Google’s Pixel perfect plan
Sometimes, if you want to beat someone at their own game, you have to play by their rules.
That’s the take-away from Google’s recent spate of hardware products, easily seen with its new Pixel, available for sale on Thursday. It’s the first phone the company has designed from the ground up, and the search-engine giant has taken a page from Apple’s book.
The Pixel is really good as an Android smartphone, and great as a showcase for Google’s software, and what can happen when the company tries to optimize both to work together.
And along with other products the company announced a few weeks back, such as Google Home — a smart speaker that can answer queries and play music — and Google Wifi — a new modular router system — Google wants you to buy into its ecosystem, and stay for a while.
Apple’s strategy has always been that walled garden, the closed-off operating system and series of products that work well together. Google, meanwhile, focused on software, and was the much more open competitor. That approach worked well for the company; Android is the most popular mobile operating system in the world, and Google works with many partners, offering a huge variety of products.
The problem is that the open approach has led to fragmentation. While the latest versions of Android are slick operating systems, how the software upgrades depends on your device, and is often left up to the carriers. With the Pixel — similar to Google’s Nexus line — users are promised that they will get software upgrades when Google provides them.

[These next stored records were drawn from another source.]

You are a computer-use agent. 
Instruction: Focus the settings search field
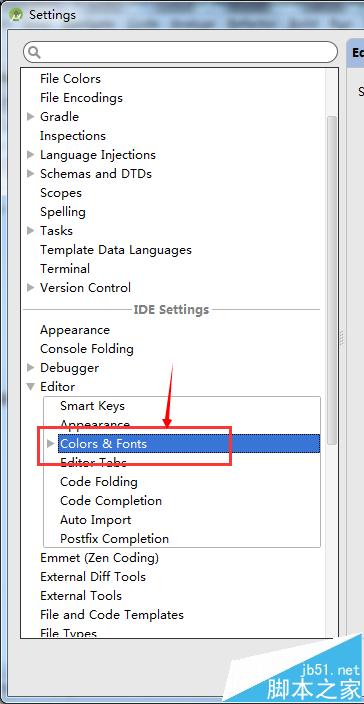click(180, 53)
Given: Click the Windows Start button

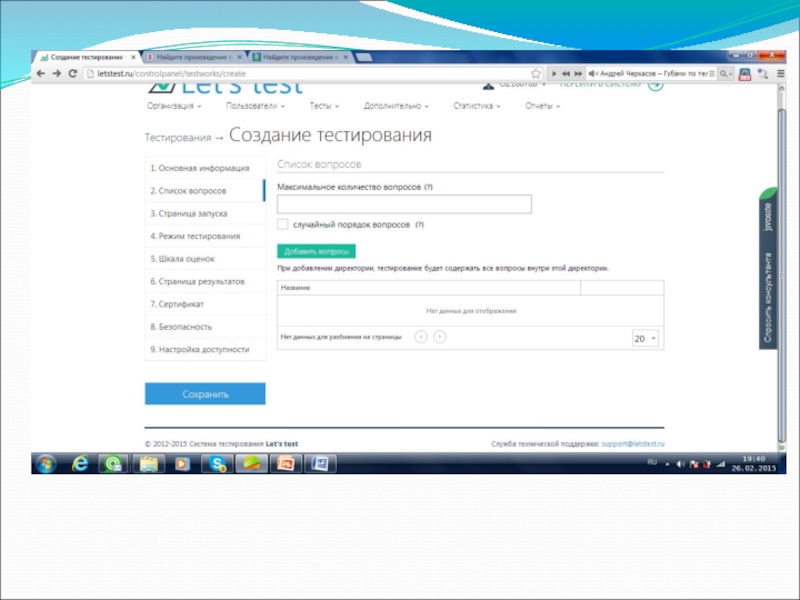Looking at the screenshot, I should 46,464.
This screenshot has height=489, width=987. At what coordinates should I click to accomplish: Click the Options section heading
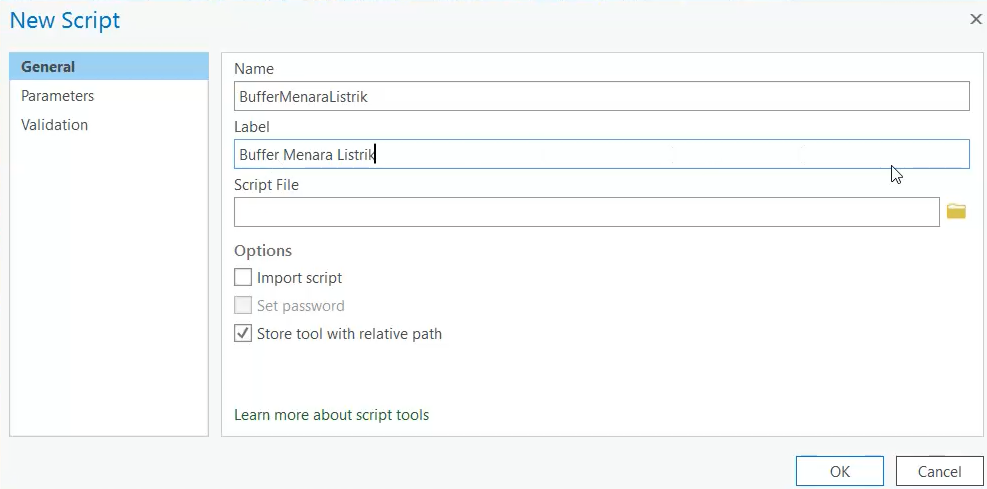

The phone itself is a showcase device designed to take on the premium players out there, the iPhone in particular. A perfect example of that approach is an included adapter that makes it quick and easy to switch over from an iPhone; that works well, but the fact that the adaptor is included in every box shows that Google truly hopes people will make the move. The Pixel is also in the same price range as the iPhone, with the 32GB version starting at $899 and the XL 32GB starting at $1,049. (In Canada, Apple’s 32 GB iPhone 7 starts at $899, while the iPhone 7 Plus 32GB is $1,049.

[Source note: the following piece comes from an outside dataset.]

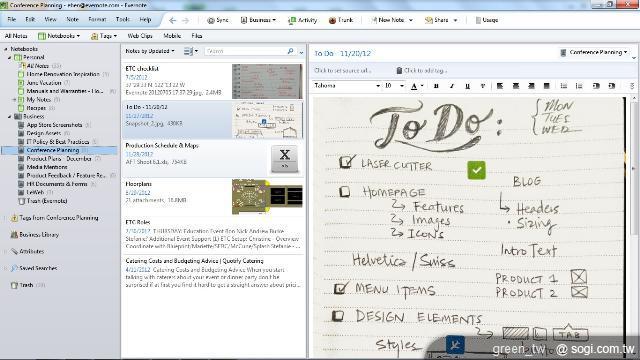Click to add tag link
640x360 pixels.
pyautogui.click(x=425, y=71)
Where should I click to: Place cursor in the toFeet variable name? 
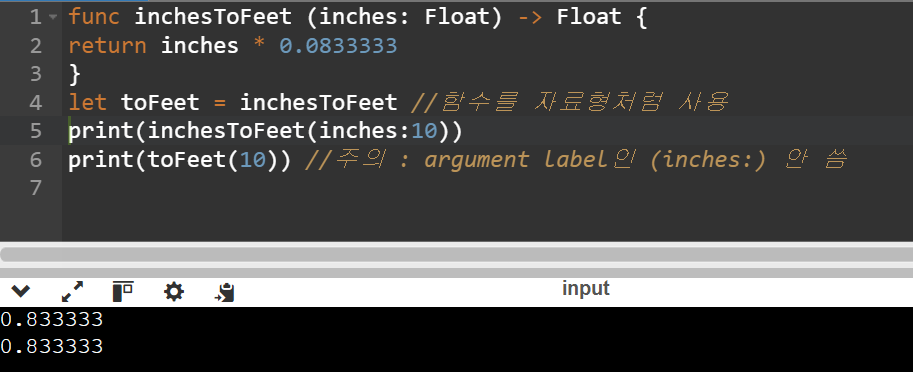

At this point, though, most people have made their decisions between Apple and Android, and their preference is likely about more than just the phone. It’s about the other stuff they bought to work nicely with that phone. It’s the ecosystem. If you care about apps, Apple still wins, while Google hopes that its artificial intelligence expertise — and using the all the data it has gathered about you to help its personal Assistant — will be the differentiator that keeps you there.
Google CEO Sundar Pichai pitched this concept as the beginning of creating a “personal Google” for each person. At this point, Assistant feels slightly smarter than Apple’s Siri, and there were a couple of cool moments with Google’s helper: it can quickly answer queries from the web, recognize and offer to automatically schedule events, and give a handy daily briefing. Some services like OpenTable work with Assistant, but others like Uber don’t yet. There are times when it can get frustrating, but it’s still early days.
Google’s plan has been about using what it learns about you, and acting on it. That used to mean serving up ads based on your search queries. Now, by getting serious about hardware, including the new devices like the smart speaker, they can be everywhere that you are. It’s a step toward the idea of pervasive computing, where no matter the device, the benefits of technology are available all around us.
For Google, that’s a plan that starts with the Pixel.
Pixel XL Review
Design decisions: It looks a bit like an iPhone, although it has straight edges on the side, making it easier to grip than Apple’s curved design. There are no buttons on the front, and there’s a fingerprint scanner on the back, copying something that LG phones have been had. It feels like a premium phone but, other than a back panel, nothing stands out. Samsung still wins on design.
The basics: The three most important things in a phone are the screen, the camera and the battery. All three are very good here. The long-lasting battery got me through two business days, and the quick-charging works very well. It has a gorgeous 5.5-inch screen. The camera is very good, with great video stabilization, although to me the iPhone 7 Plus is slightly better.
Google’s services: I like Google Assistant and am still testing its capabilities. There are great automated moments, and it is very good at search and web queries. I also like Google’s Duo, the FaceTime competitor that also works across Android and iOS. And if you use Google Photos, the cloud-based service backs up your pictures, you can think about getting the smaller 32 GB version.
The switch-over: iPhone users can quickly switch over email accounts, text message and photos simply by plugging in an adapter to the Pixel. It was surprised at how well it worked. Now if there was a way for the apps you bought on one platform to cross the divide.
A few knocks: There are really only two issues with this phone. First, it is lacking in water resistance, which has become fairly standard on premium devices. And it is expensive. But it is still an excellent phone that deserves a spot at the table near its premium phones competitors.